Try looking into the possibility of making your HTML work with a regular DOM Parser and querying it via XPath instead of hammering this trough an regex-based abomination.

  1. to make HTML input usable, pass it through jTidy (see http://jtidy.riaforge.org/)
  2. Once you have well-formed XML/XHTML, build an XML document from it
    <cfset dom = XmlParse(scrubbedHtml, true)>
  3. query the XML document using XPath
    <cfset result = XmlSearch(dom, "//span[@class='findme']")>

Done.

EDIT: Coldfusion's XmlSearch() doesn't have great XML namespace support. If you end up producing XHTML instead of the more recommendable XML, use the following XPath (note the colon) "//:span[@class='findme']" or "//*:span[@class='findme']". See here and here for more info.

See the jTidy API documentation for a complete overview what jTidy can do.

Tomalak
What do you mean by Well-Formed HTML? It's already an HTML block of TEXT from a WYSIWYG editor? So is this needed??? Also, what would RESULT be set to? One string, an array etc? There will be multiple SPAN that should match in the TEXT.
AnApprentice
Well-formed means by-the-book, according-to-the-spec, no-errors-whatsoever HTML. Better yet XHTML. Not all WYSIWYG editors produce that. Something that can be fed to an XML parser without making it choke. jTidy can easily clean up lax HTML that does not conform to the spec. Once you have done that, you can evaluate the *structure* of it instead of throwing mind-boggling regular expressions at it that never will be quite good enough to do the job. `result` would then contain an array of matching `<span>` nodes. My advice is to abandon the regex approach, tempting as it may be, in favor of this.
Tomalak
Ok this helps, but why is this better than the REGEX?
AnApprentice
@nobosh: Because HTML is a language that cannot be parsed successfully with regex. Even if it is a predictable sample of HTML in a controlled environment - regex just can't understand the nested structures. What if your `<span>` contains other `<span>`s? Regex cannot find the correct end tag, an HTML/XML parser can.
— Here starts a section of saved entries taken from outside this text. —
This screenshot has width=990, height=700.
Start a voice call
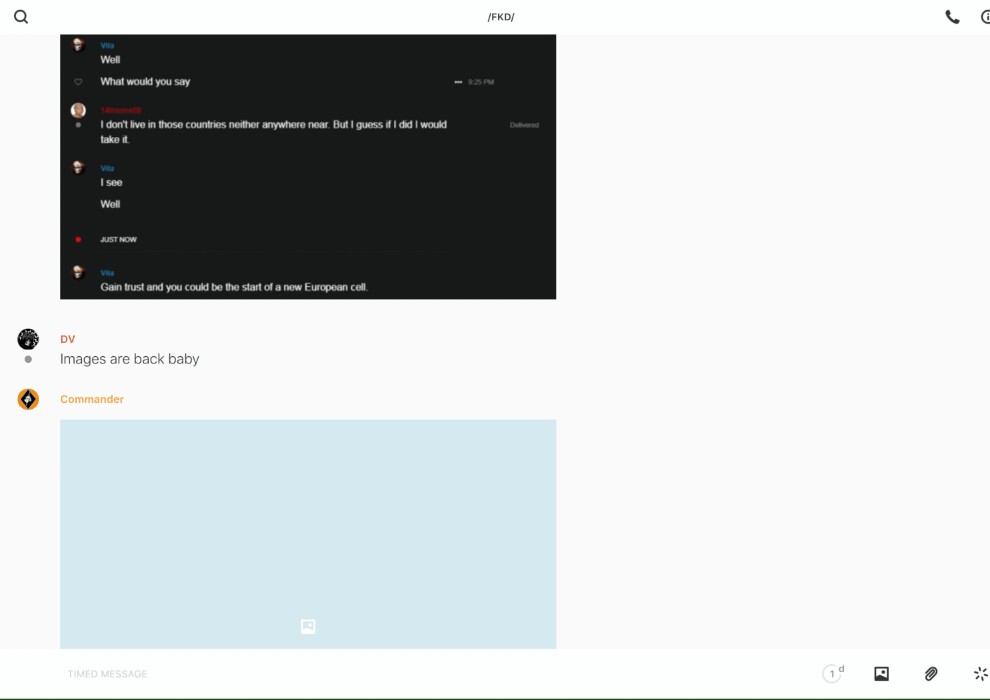point(952,17)
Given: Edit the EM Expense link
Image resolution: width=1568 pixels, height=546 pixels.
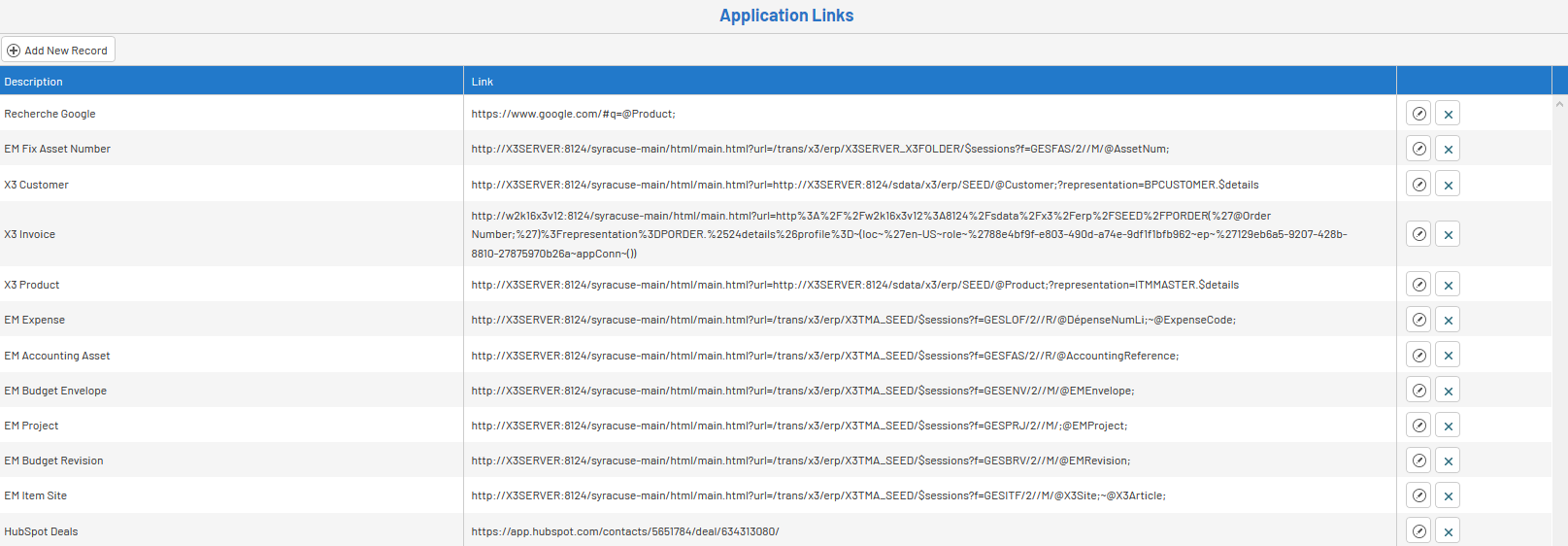Looking at the screenshot, I should 1418,320.
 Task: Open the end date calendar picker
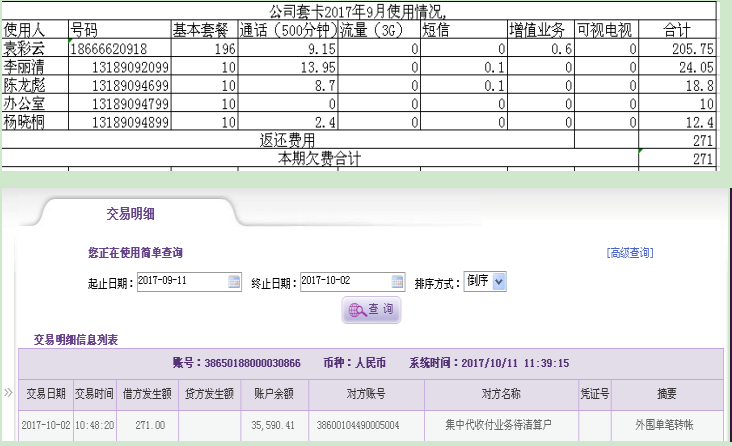[397, 282]

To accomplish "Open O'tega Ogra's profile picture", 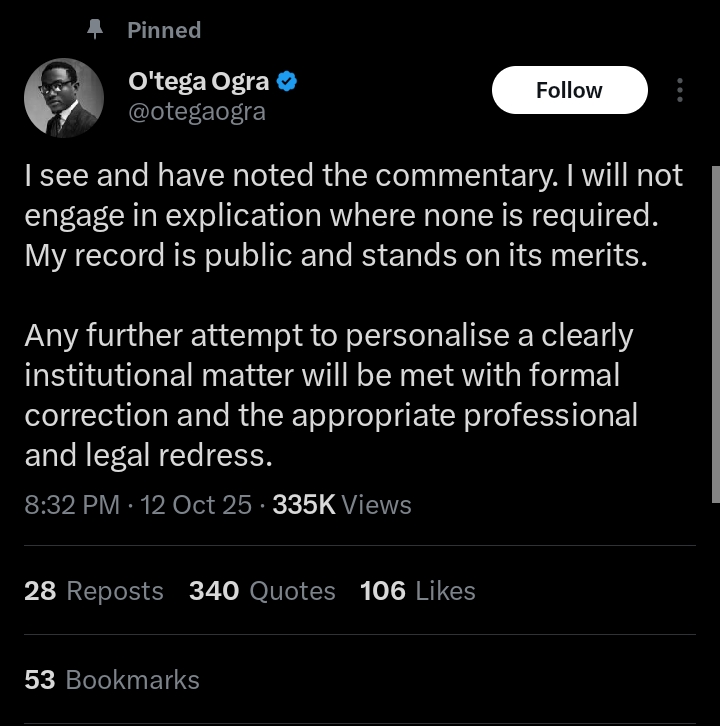I will 64,98.

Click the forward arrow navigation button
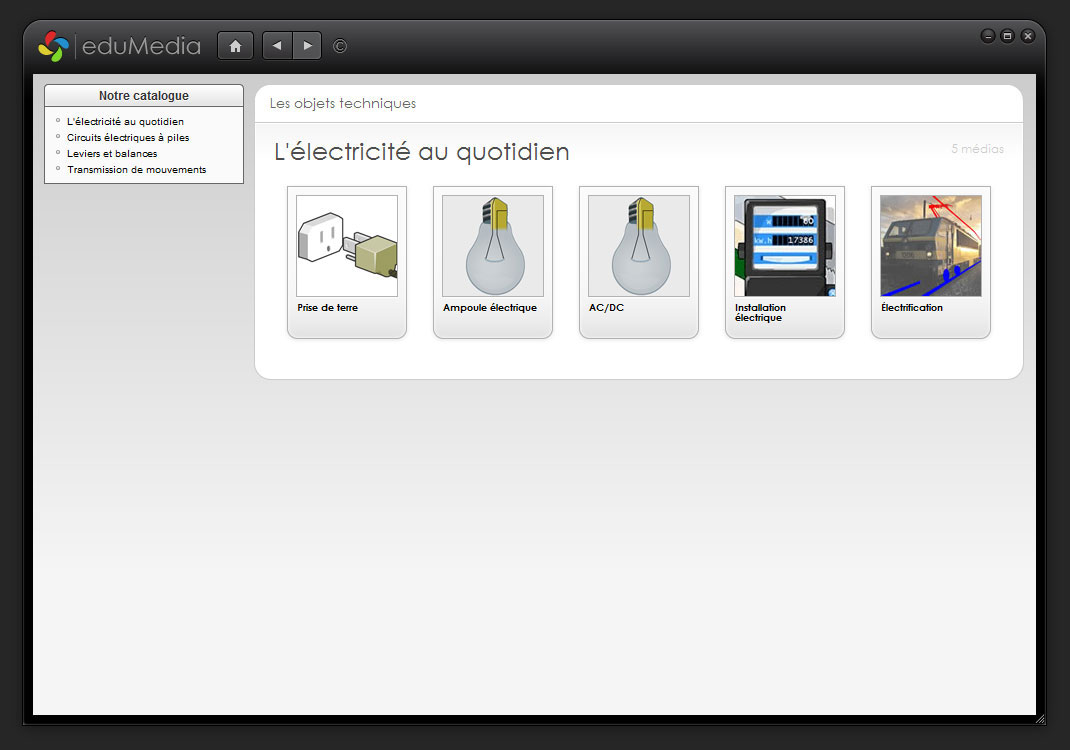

Since ColdFusion is built on Java, you can easily utilize one of the existing libraries.
Tomalak
@tomalak, I just hooked this all up. And sometimes it works, other times it errors.I'm getting: " An error occured while Parsing an XML document.Content is not allowed in prolog"or "The markup in the document following the root element must be well-formed. " is there way to make this a little less buggy or sensative? I'm going to be using copy from a WYSIWYG so this seems way to sensative thxs
AnApprentice
did you try jTidy to clean up the malformed HTML as he suggested?
Carson Myers
@nobosh: Tidy has several options what it should produce. By default, it produces HTML (which is not XML), but `XmlParse()` understands XML only. Best set up Tidy to produce XML (or XHTML with numeric entities). This format can be fed to `XmlParse()` without problems.
Tomalak